Growing up, my parents told me I was special. I played parks & rec soccer, and at the end of the season, we all got trophies at the team banquet for "participation". I ate it all up back them, but now I look back and think "Wow, so I basically got rewarded for breathing. What do I get for dying?"
The term "millennial" is not often used with a tone of endearment. As Simon Sinek, author, speaker, and consultant who writes on leadership and management for RAND corporation, puts it, the generation of young adults born in 1984 or after were "dealt a bad hand". Ironically, it's such a simple phrase to describe a complex societal issue.

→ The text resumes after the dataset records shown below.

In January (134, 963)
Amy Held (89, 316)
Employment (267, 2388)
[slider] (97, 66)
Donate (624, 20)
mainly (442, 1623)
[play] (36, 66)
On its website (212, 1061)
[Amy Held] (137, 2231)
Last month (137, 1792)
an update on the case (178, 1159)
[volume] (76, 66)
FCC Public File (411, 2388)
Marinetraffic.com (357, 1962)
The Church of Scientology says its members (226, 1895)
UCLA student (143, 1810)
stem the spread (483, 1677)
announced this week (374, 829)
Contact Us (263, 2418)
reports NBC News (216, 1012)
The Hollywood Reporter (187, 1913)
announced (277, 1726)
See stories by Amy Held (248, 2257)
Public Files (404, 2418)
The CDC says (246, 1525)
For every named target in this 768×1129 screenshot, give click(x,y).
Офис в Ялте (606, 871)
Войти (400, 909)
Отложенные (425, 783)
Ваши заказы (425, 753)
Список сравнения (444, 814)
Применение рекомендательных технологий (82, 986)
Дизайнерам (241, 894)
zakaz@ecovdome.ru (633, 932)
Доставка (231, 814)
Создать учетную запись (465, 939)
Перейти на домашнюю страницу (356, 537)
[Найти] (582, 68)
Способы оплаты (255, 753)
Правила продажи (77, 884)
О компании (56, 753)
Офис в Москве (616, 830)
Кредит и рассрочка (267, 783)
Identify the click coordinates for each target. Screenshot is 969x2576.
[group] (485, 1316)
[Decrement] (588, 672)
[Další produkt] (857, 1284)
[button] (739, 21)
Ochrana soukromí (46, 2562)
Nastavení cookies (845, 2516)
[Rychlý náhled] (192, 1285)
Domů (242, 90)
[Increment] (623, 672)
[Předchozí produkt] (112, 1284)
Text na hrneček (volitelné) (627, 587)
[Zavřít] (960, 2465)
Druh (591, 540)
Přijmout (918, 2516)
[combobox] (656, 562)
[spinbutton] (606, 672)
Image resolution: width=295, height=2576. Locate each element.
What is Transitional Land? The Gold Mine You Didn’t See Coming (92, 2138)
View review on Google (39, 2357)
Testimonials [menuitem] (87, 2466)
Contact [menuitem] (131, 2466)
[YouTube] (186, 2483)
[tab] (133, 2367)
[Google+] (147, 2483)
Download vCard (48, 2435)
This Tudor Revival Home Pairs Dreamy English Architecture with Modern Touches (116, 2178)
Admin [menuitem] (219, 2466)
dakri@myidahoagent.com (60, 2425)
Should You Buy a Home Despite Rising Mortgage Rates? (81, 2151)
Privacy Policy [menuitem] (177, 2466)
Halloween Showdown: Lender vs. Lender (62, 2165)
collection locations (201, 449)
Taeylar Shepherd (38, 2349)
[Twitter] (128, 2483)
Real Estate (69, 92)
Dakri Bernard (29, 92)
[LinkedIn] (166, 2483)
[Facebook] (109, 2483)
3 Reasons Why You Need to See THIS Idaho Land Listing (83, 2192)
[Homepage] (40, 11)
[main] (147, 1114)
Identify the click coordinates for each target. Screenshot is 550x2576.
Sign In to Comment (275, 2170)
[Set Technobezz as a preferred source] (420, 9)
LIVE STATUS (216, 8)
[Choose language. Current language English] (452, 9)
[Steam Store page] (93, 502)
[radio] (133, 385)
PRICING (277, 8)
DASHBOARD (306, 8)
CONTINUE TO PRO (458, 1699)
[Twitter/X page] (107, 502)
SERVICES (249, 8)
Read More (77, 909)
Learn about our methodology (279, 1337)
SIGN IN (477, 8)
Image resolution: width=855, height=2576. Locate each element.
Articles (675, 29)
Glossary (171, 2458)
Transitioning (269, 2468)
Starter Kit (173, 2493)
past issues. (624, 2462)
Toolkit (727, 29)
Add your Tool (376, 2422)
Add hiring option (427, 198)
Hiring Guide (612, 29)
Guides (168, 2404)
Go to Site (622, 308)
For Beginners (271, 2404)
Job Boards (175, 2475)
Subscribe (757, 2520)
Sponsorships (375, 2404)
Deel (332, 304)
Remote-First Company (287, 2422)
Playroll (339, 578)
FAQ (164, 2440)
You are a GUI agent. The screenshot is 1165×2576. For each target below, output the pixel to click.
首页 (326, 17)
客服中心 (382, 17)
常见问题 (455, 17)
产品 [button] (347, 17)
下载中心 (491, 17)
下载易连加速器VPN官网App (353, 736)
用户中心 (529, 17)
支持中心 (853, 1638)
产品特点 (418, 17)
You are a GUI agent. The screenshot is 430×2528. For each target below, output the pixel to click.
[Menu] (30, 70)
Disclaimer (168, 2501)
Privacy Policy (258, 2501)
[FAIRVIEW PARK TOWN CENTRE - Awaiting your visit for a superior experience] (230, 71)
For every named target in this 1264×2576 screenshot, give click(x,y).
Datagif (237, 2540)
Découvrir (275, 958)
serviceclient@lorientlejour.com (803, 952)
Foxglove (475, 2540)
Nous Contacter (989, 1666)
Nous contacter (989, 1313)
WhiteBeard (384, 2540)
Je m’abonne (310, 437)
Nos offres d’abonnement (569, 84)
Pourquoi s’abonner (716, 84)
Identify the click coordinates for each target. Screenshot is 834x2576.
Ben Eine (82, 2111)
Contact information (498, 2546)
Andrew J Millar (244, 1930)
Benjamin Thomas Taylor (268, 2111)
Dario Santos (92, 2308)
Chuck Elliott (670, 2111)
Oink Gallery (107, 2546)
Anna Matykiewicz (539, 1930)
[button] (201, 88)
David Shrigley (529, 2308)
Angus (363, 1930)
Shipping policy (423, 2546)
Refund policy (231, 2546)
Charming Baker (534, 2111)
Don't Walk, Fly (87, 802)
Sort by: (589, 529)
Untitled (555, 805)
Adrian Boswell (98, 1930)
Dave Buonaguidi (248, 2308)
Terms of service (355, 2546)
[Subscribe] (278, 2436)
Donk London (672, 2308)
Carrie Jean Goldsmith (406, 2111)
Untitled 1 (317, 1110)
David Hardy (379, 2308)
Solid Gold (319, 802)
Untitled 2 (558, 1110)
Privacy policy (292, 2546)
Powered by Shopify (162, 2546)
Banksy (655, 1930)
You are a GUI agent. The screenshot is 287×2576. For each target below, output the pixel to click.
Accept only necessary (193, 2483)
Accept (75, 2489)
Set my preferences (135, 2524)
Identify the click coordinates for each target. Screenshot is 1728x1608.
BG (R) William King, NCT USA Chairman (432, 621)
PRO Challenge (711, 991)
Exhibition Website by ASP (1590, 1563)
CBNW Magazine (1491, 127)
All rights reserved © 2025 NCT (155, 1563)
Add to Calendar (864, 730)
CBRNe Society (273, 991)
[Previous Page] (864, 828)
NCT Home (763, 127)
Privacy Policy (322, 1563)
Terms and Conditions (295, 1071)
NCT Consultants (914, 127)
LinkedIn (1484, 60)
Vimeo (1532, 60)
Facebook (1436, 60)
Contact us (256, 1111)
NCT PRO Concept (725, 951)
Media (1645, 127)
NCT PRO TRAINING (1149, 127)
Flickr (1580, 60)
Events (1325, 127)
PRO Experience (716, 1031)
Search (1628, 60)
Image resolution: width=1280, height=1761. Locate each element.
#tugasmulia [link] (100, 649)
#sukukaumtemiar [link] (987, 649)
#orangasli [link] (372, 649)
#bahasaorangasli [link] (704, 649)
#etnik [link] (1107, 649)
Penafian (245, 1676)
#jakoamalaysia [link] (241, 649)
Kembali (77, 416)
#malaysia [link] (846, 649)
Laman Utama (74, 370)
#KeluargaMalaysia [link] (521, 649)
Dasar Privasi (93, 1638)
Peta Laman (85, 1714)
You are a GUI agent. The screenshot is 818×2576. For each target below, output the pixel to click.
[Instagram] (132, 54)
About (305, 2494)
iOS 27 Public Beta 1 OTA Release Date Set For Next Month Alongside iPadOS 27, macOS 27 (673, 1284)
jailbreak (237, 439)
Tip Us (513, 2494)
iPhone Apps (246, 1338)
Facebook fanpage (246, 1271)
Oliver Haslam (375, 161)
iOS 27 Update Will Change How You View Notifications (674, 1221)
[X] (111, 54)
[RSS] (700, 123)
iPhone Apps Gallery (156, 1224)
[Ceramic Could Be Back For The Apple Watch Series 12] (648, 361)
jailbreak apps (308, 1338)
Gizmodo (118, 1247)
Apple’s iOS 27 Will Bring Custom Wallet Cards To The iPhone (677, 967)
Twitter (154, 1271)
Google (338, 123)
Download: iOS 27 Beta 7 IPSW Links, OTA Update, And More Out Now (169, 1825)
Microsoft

One major finger on this "bad hand" is parenting. Our folks raised us believing in the utilization of positive affirmation to boost their children's happiness, confidence, and self-esteem. While those types of encouragement are wonderful support tools, the problem arose when that positive affirmation started to become overused.
Sports teams and classrooms suddenly became all-inclusive. Students got A's not because they earned them but because their parents complained to the teachers. Kids who played with good sportsmanship and scored goals experienced a devalued sense of worth because the medal they earned through their accomplishments also went to the kids who contributed nothing. While the adults in these scenarios certainly had good intentions of making ALL the children feel good about themselves, in hindsight it did more harm than helping.
Fast forward ten or so years and those kids are now young adults- fresh out of college graduates who are eager to enter the workforce. The "good sportsmanship" kid gets the job promotion while the "participation" kid does not. The latter experiences a loss of entitlement and begins to feel demoralized.
These kids who grow up without being taught how to handle last place or poor grades do not learn how to accept defeat and how to grow from it. Subsequently they do not understand the value of meeting goals and the victory of a hard-earned achievement. When they do attain success, they are left yearning for more because they never learned what feeling fulfilled is like.
Furthermore, employers have no idea how to handle this emotional generation. Corporations are taking advantage of the situation, choosing short-term gain over long-term profit, therefore neglecting to properly manage, motivate, and invest in the potential that today's young adults have to offer. Young adults get criticized for being lazy and still living at home with our parents well into our twenties, yet it's those same critics who are financially disabling us with school debt and low salaries, so that we have no other options.
This is all part of the "bad hand" that we millenials were dealt. I don't believe we are to blame for these shortcomings, nor do I believe our parents are to blame either, for they did not purposefully hinder our thought processes. But what I do believe is that millenials do not have to become a self-prophecy who live out the predicted, technologically-induced state of incapability to manage the world in a grown-up fashion.
It's not our fault that we turned out the way we are, but it is our fault if we choose not to advance from it and live meaningful, fruitful lives. Time on Earth is short and there's a narrow window for making a positive impact. So I ask again- what do I get for dying? I get peace for knowing that I, a millennial, learned, lived, and made a difference in my own life as well as others.